DİTİB Hannover Merkez Camii
Din Görevlisi

Sırtını yaslayarak oturduğu bir duvar bile yoktu evimiz diye gösterdiği çadırda. Çocuk yaşını aşan derin hisler yüklü yüreğiyle anlatıyordu yedi yaşından beri burada yaşadığını. Ailesinin çoğunu, bitmesinden umudu kestiği bu savaşta kaybetmişti. Odasının, masasının veya kıyafetlerinin olmamasını bir eksiklik olarak görmüyordu. Oyuncağın var mı sorusuna, cebinden çıkardığı misket büyüklüğündeki iki topu göstererek yüzünü kaplayan anlam veremediğim bir sevinçle cevap veriyordu. Okula gidememesini, kitap kalem vs. gibi ihtiyaçlarının olmamasını garipsemiyordu. Bir mülteci kampında yaşıyor bu çocuk diye tekrar tekrar hatırlatıyordum kendime. Hasret duyduğu şeylerin oyuncak, kalem, defter değil tokluk ve güvenlik olduğunu sık sık unutuyordum. Yerinden yurdundan zorla çıkarıldığı hicrete mecbur kaldığı gibi heveslerden, arzulardan, isteklerden hatta en basit insani beklentilerden de belli ki hicret etmişti.
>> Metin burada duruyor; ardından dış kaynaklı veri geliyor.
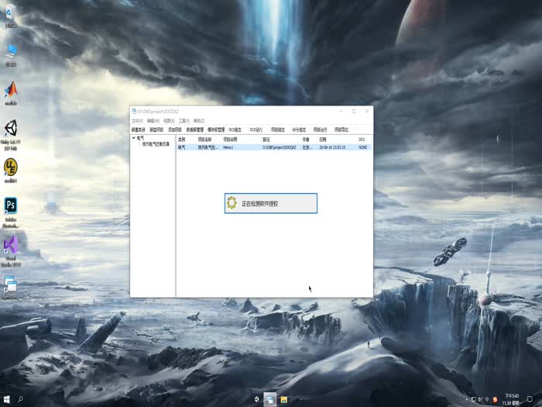
Task: Open the Recycle Bin desktop icon
Action: 11,13
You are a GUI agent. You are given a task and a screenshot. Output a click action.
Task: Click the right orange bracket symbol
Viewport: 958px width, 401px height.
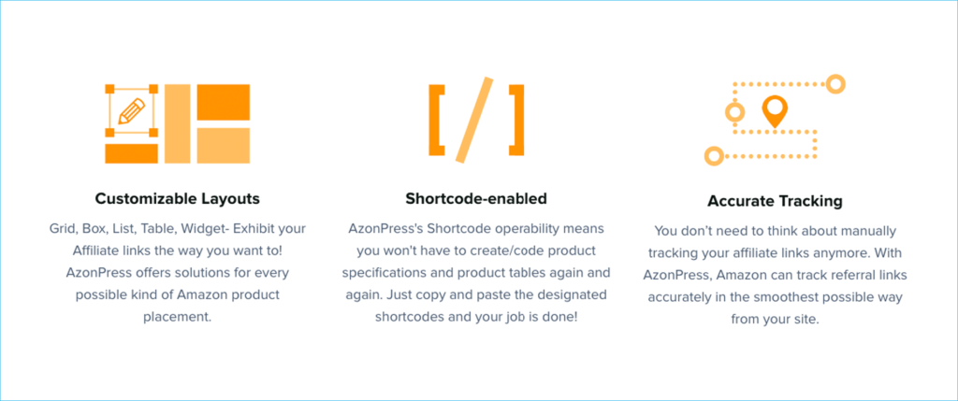[x=516, y=121]
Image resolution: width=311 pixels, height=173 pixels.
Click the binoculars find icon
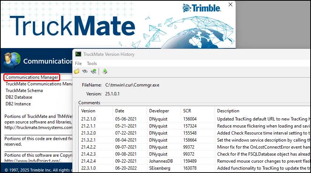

Yoksa büyüyünce ne olacaksın diye sorulan soruya “Abla ben büyüyebilecek miyim?” diye gök kubbeyi bile sarsan bir cevap veremezdi.
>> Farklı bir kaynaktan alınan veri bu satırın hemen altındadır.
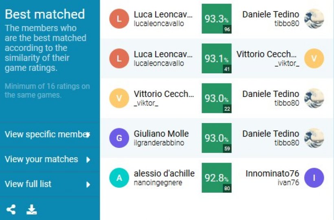
Task: Open the View full list menu item
Action: [50, 185]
Binlerce kilometre uzakta öğreniyordum onun hicran dolu hikâyesini. Her şey o kadar uzaktaydı ki ne yüzbinlerce kişinin gayriinsani şartlarda yaşaması ne de ölmelerin birer sayı hesabına indirgenmesi yüreklerde beklenilen etkiyi yapıyordu. Çünkü bu acılar hiçbirimize tanıdık değildi ve çok uzaktaydı. Her türlü konforun içinde çeşitli meşgalelerle uğraşmaktan sıra o uzaklara bir türlü gelmiyordu. Sadece birkaç saatlik bir programda seyrettiğimiz bu video doğrusu herkesin gözlerini yaşartmıştı. Nasıl olsa her şey aynı sırayla olup bitmeye devam edecekti. Biz seyrettiklerimizi unutacaktık, mülteciler de aynı terk edilmişliklerini yaşamaya devam edecekti.

Hâlbuki burası da bir nevi hicret yurdu sayılırdı, bizler de bir çeşit muhacirdik. Onları kolayca anlamış olmalıydık. Bu devasa farkın sebebi bizim konfora, onların acıya doğru hicreti miydi? Artık ulaşılamayacak kadar uzağa göçmüş olabilir miydi merhamet?

Mülteci kamplarında insani yardım malzemelerinin dağıtımını seyrederken çaresizlikleri nasıl da ayan beyan görünmüştü. Böyle durumlarda kolay olan, diğerkâmlığı bir tarafa bırakıp ön yargılarla seyre devam etmektir. Hiçbir şey bilmiyorlardı işte. Doğru dürüst bir sıraya dahi geçememeleri ne kadar büyük bir insanlık suçuydu? Ya çocukların diş macununu yiyecek zannederek yemelerine ne denmeliydi? Daha neler neler...

Sıra sahip oldukları her şeylerini arkalarında bırakıp çıktıkları umut yolculuğunda boğulma görüntülerine gelince dünyada merhametin de sular altında kaldığı anlaşılıyordu. İşin içinde başka işler olduğunu, cansız bedenini dalgaların dövdüğü o bebek anlatıyordu dünyaya. Gün başlamamıştı henüz ama insanoğlunun duyarsızlığı o gün önceki tüm rekorlarını kırmıştı. İnsan merhametten hicret edince denizlerde boğulan canlar birer sayıya dönüşmüştü işte. Şefkatten göç edince insanlık, acılar görünmez olmuştu. Oysaki insanlığın yurdu merhamet ve şefkatti. Zaten tüm kayıplar orayı terk edince başlıyordu. Kişiye izzet katan duygular çıkmış olmalıydı dünyamızdan. Yoksa birkaç saatten fazla acılarla hemhâl olamayış başka nasıl açıklanabilirdi.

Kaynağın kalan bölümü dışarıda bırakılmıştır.